We are NOT roofying him just to get him to pass out so we can build a masive snow cock in his yard.
Check Facebook. Random dude tagged us in photos from last night dancing at Denny's while eating a sampler platter. 1. How does he have our names, and 2. You said we ate at Tbell.
Just a heads up before you get home. Took the shelves out of the fridge so i could fit the beer ball and bucket of riot punch. Apparently i decided the stove was the best place to keep them. They got cooked when we pre heated to cook a bird we shot. This may be the final straw for our security deposit
Seriously, do normal people actually get work done being this hungover? No wonder the economy's in the shitter
Like do you realize his dealer came out with a gun and we laughed like it was all just fun and games...

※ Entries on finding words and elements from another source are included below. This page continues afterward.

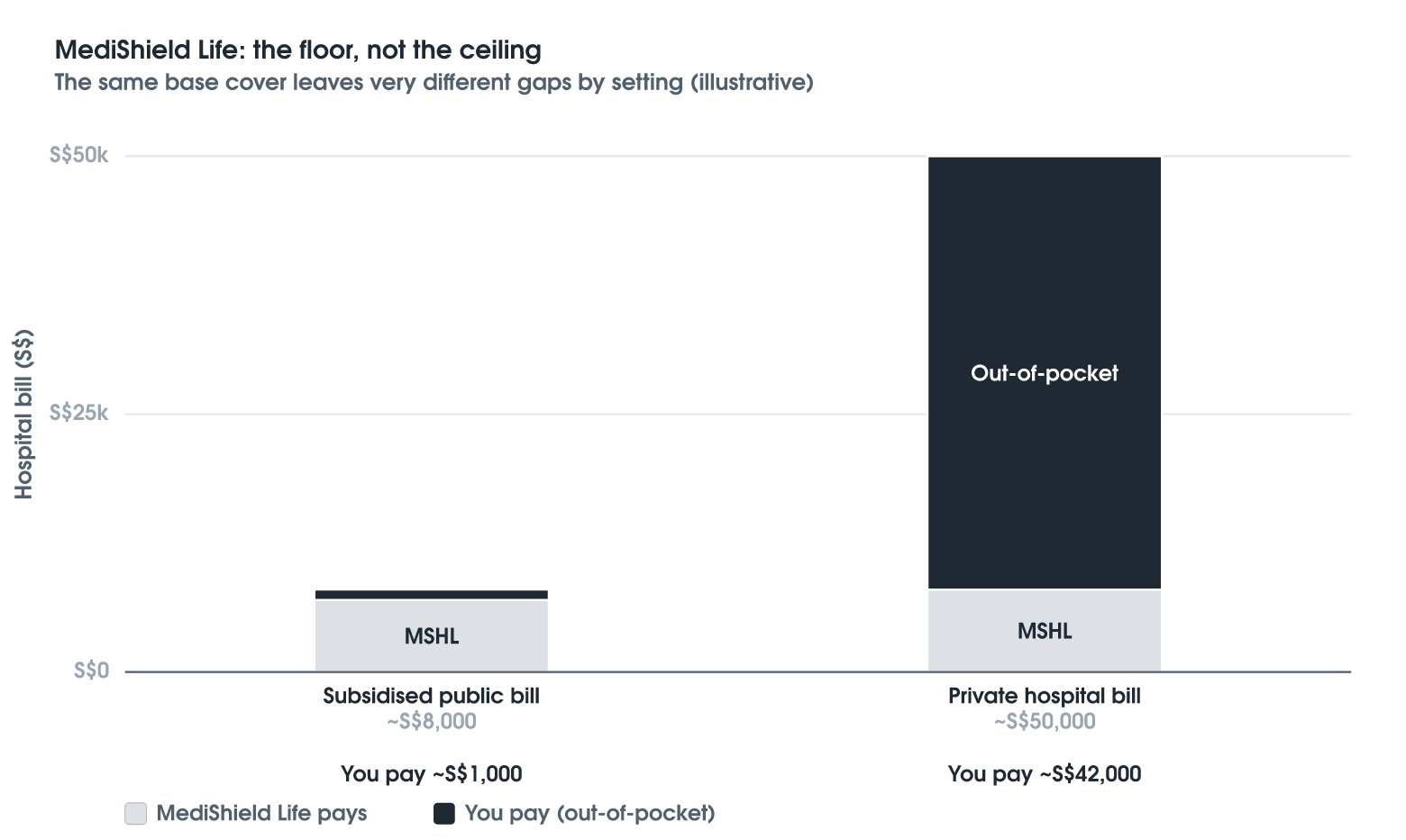
Task: Click the Hospital bill (S$) axis title
Action: point(23,415)

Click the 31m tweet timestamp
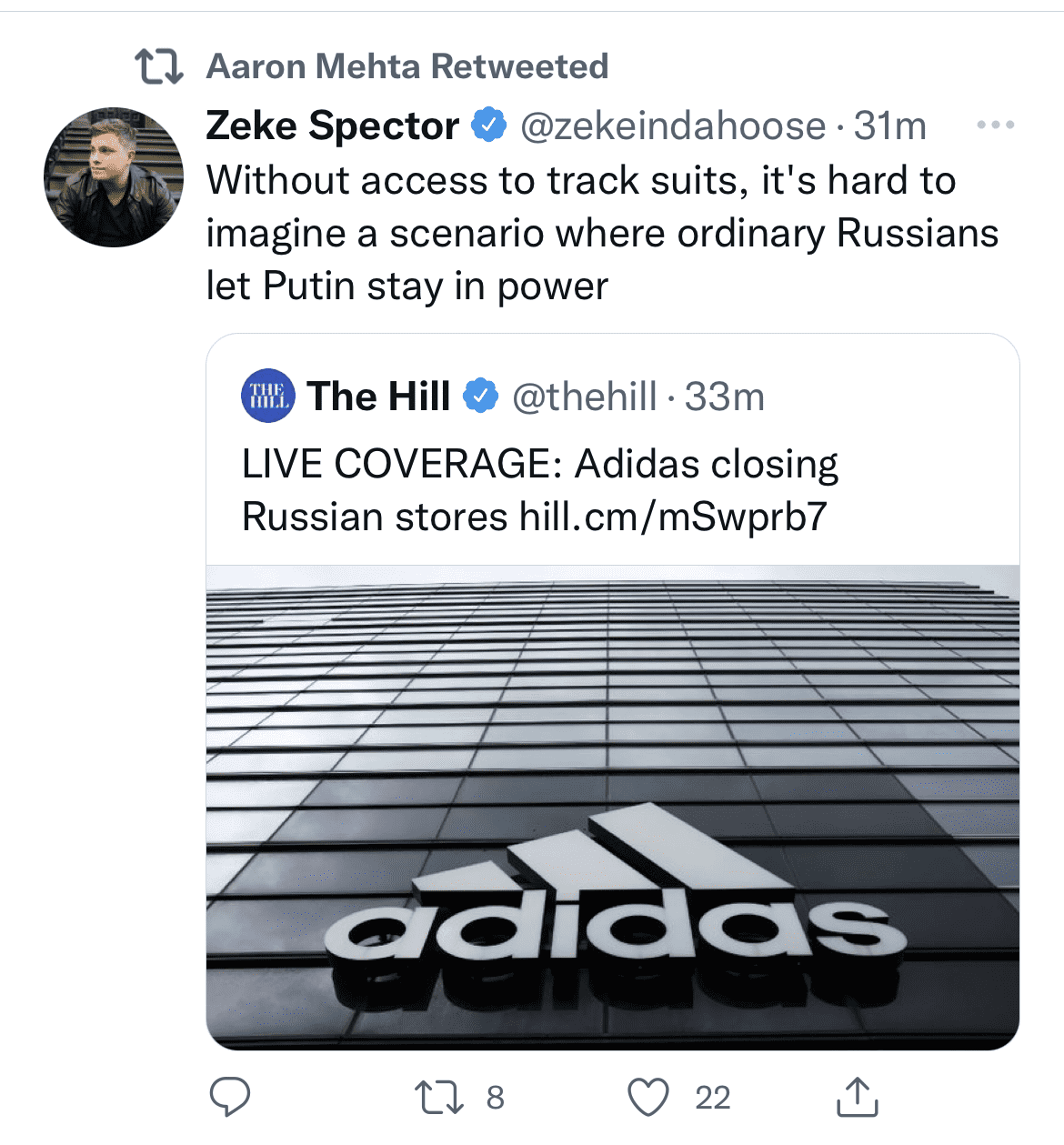tap(890, 126)
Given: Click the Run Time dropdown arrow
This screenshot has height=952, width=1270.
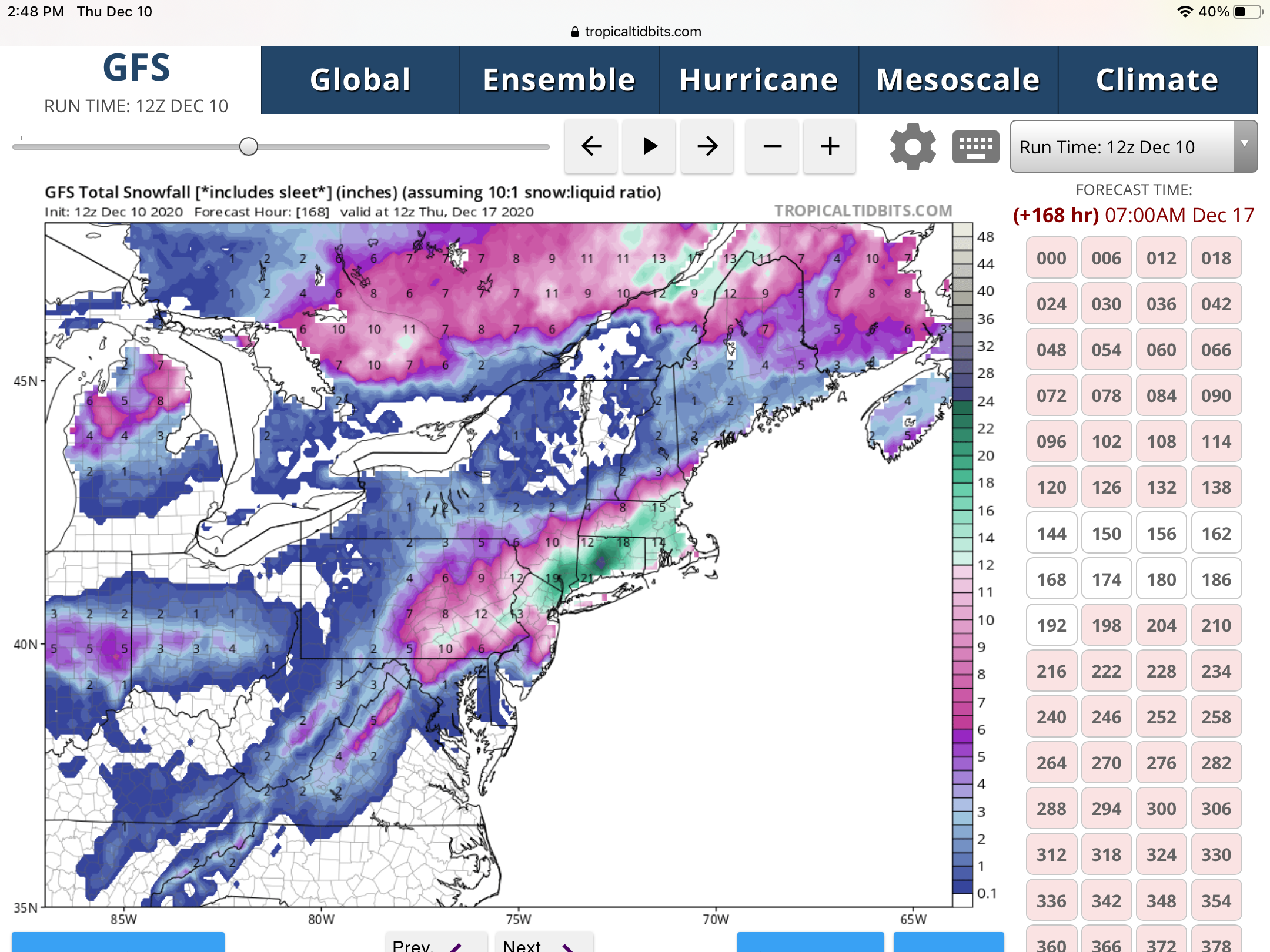Looking at the screenshot, I should (x=1245, y=145).
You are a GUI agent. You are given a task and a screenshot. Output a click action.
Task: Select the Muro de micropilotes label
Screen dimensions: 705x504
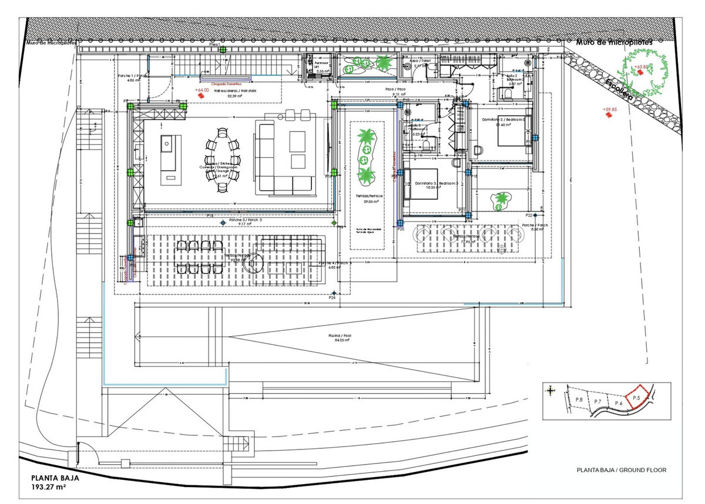click(614, 42)
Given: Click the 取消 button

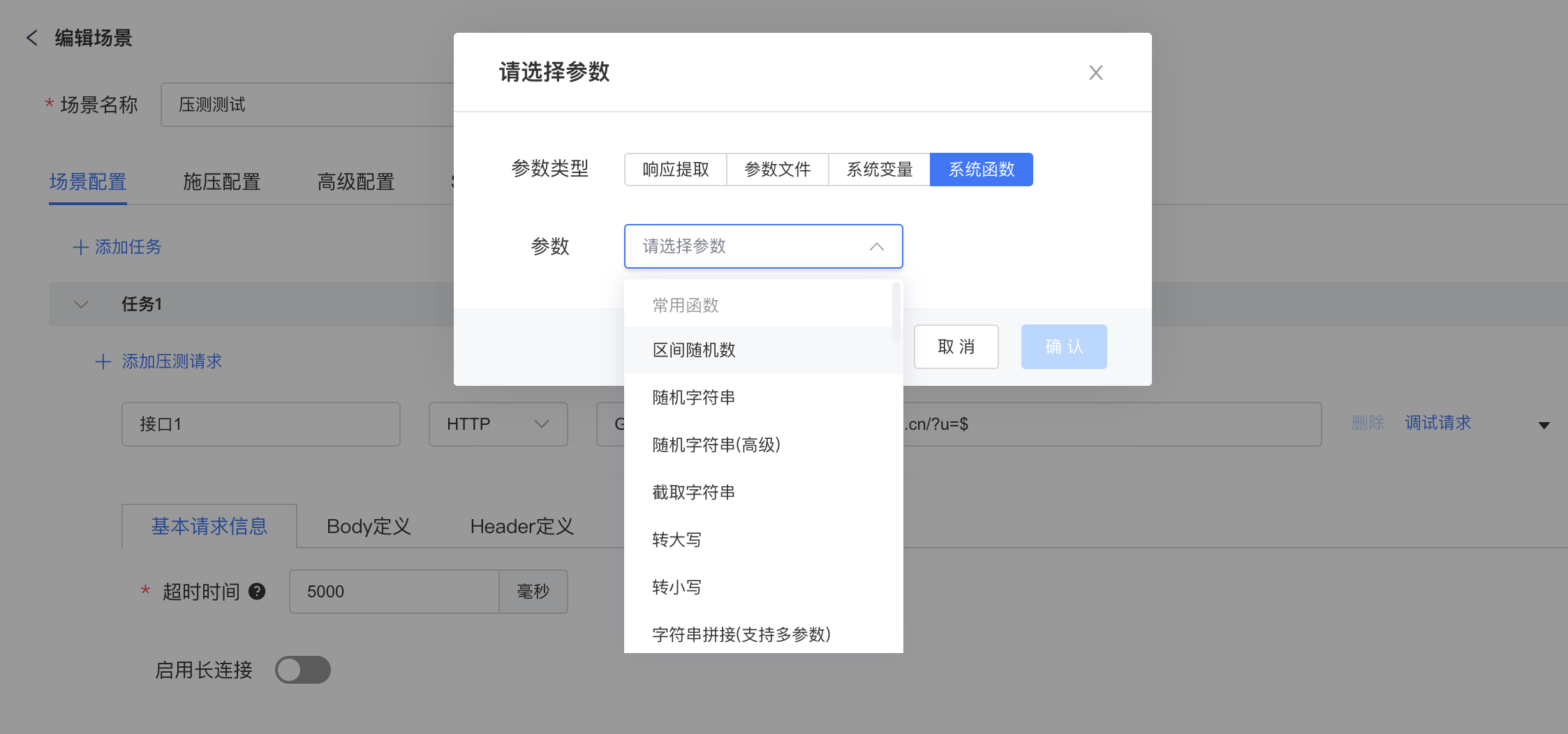Looking at the screenshot, I should pyautogui.click(x=956, y=347).
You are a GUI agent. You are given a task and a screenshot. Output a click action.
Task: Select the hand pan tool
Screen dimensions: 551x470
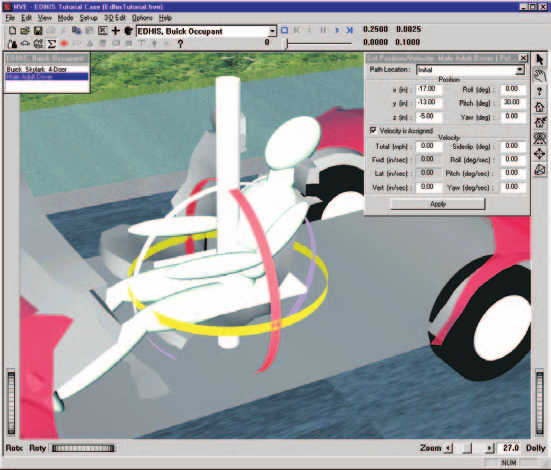pos(539,75)
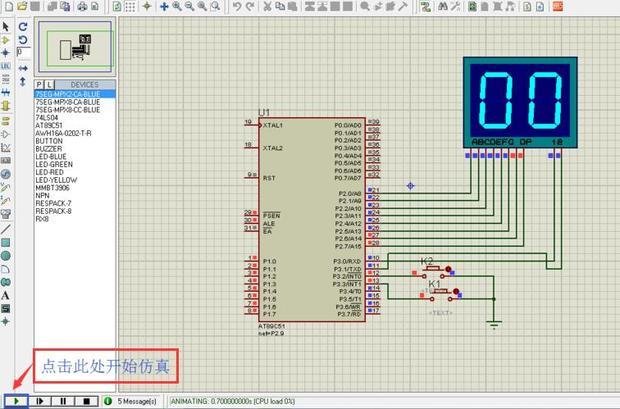Screen dimensions: 620x409
Task: Select the Selection Mode arrow tool
Action: click(6, 26)
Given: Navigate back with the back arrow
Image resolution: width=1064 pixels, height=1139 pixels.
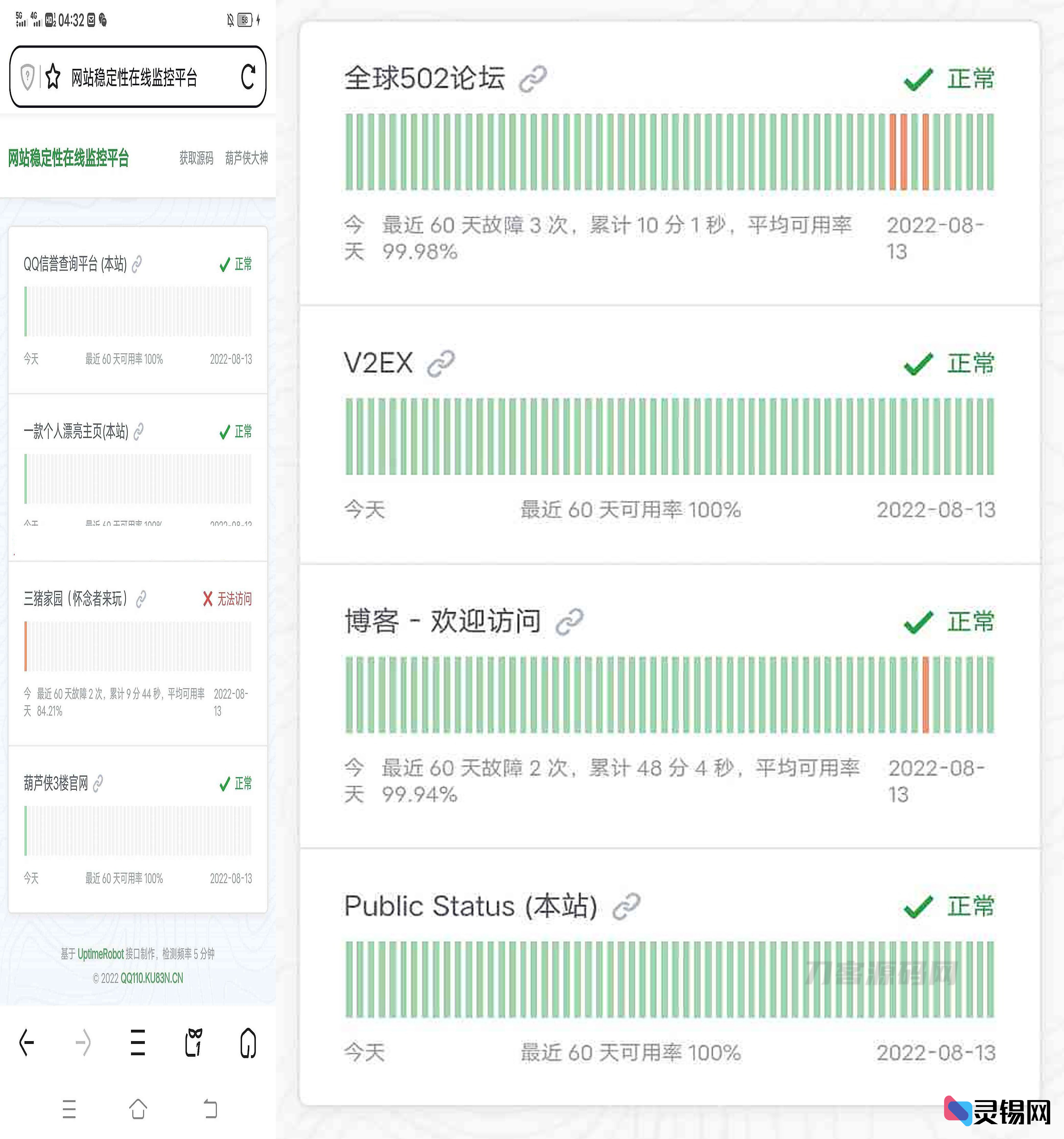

My drunken abilities have only improved since college....I can navigate the streets of chicago like no ones business, do push-ups to hail a taxi and instantly become an mma fighter after 3 shots of hennessy
Our room will be decorated with my urine.
Did you seduce any young men into coming home to your love nest of poutine and jäger bombs?
Just an FYI if we break up I'm going to sleep with your cousin or who ever my dealer is.
What should I say back?
Well, how do you want the conversation to go?
Straight into my pants.
Nothing is working I'm going to die alone and on hold with a State Farm representative
I have six new people in my phone that I don't remember adding. One of them is "Bourbon Yeah." Successful evening?
dude if looks could fuck you two would've been naked in front of everybody
If I don't get alcohol poisoning from tonight I don't think i ever will.